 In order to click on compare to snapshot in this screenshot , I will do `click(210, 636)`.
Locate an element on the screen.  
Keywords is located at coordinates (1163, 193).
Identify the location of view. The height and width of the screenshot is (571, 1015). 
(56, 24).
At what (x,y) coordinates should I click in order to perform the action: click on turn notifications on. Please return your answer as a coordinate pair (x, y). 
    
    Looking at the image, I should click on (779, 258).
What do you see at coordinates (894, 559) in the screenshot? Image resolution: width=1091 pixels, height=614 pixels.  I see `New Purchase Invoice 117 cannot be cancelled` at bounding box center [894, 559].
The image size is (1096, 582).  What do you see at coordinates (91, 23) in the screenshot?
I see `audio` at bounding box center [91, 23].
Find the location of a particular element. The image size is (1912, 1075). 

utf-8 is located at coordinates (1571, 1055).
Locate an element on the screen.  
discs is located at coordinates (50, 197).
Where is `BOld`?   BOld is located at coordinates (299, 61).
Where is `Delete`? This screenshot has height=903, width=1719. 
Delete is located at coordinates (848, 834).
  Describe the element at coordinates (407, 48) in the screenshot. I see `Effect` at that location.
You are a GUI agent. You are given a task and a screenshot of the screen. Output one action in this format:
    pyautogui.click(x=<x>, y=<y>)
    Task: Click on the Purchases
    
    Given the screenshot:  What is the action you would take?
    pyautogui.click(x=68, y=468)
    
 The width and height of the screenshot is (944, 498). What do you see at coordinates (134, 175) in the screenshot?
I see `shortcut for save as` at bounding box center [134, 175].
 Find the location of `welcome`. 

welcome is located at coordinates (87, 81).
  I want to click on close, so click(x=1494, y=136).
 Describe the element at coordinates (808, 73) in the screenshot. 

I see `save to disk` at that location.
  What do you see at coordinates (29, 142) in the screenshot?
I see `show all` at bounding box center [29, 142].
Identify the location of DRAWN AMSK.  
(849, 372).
□ □ □
AIM: Extract every line of the material above and reproduce each one word for word, in the same order.

RESULT OF THIS EXERCISE:
 In order to click on compare to snapshot in this screenshot , I will do `click(210, 636)`.
Locate an element on the screen.  
Keywords is located at coordinates (1163, 193).
Identify the location of view. The height and width of the screenshot is (571, 1015). 
(56, 24).
At what (x,y) coordinates should I click in order to perform the action: click on turn notifications on. Please return your answer as a coordinate pair (x, y). 
    
    Looking at the image, I should click on (779, 258).
What do you see at coordinates (894, 559) in the screenshot? Image resolution: width=1091 pixels, height=614 pixels.  I see `New Purchase Invoice 117 cannot be cancelled` at bounding box center [894, 559].
The image size is (1096, 582).  What do you see at coordinates (91, 23) in the screenshot?
I see `audio` at bounding box center [91, 23].
Find the location of a particular element. The image size is (1912, 1075). 

utf-8 is located at coordinates (1571, 1055).
Locate an element on the screen.  
discs is located at coordinates (50, 197).
Where is `BOld`?   BOld is located at coordinates (299, 61).
Where is `Delete`? This screenshot has height=903, width=1719. 
Delete is located at coordinates (848, 834).
  Describe the element at coordinates (407, 48) in the screenshot. I see `Effect` at that location.
You are a GUI agent. You are given a task and a screenshot of the screen. Output one action in this format:
    pyautogui.click(x=<x>, y=<y>)
    Task: Click on the Purchases
    
    Given the screenshot:  What is the action you would take?
    pyautogui.click(x=68, y=468)
    
 The width and height of the screenshot is (944, 498). What do you see at coordinates (134, 175) in the screenshot?
I see `shortcut for save as` at bounding box center [134, 175].
 Find the location of `welcome`. 

welcome is located at coordinates (87, 81).
  I want to click on close, so click(x=1494, y=136).
 Describe the element at coordinates (808, 73) in the screenshot. 

I see `save to disk` at that location.
  What do you see at coordinates (29, 142) in the screenshot?
I see `show all` at bounding box center [29, 142].
Identify the location of DRAWN AMSK.  
(849, 372).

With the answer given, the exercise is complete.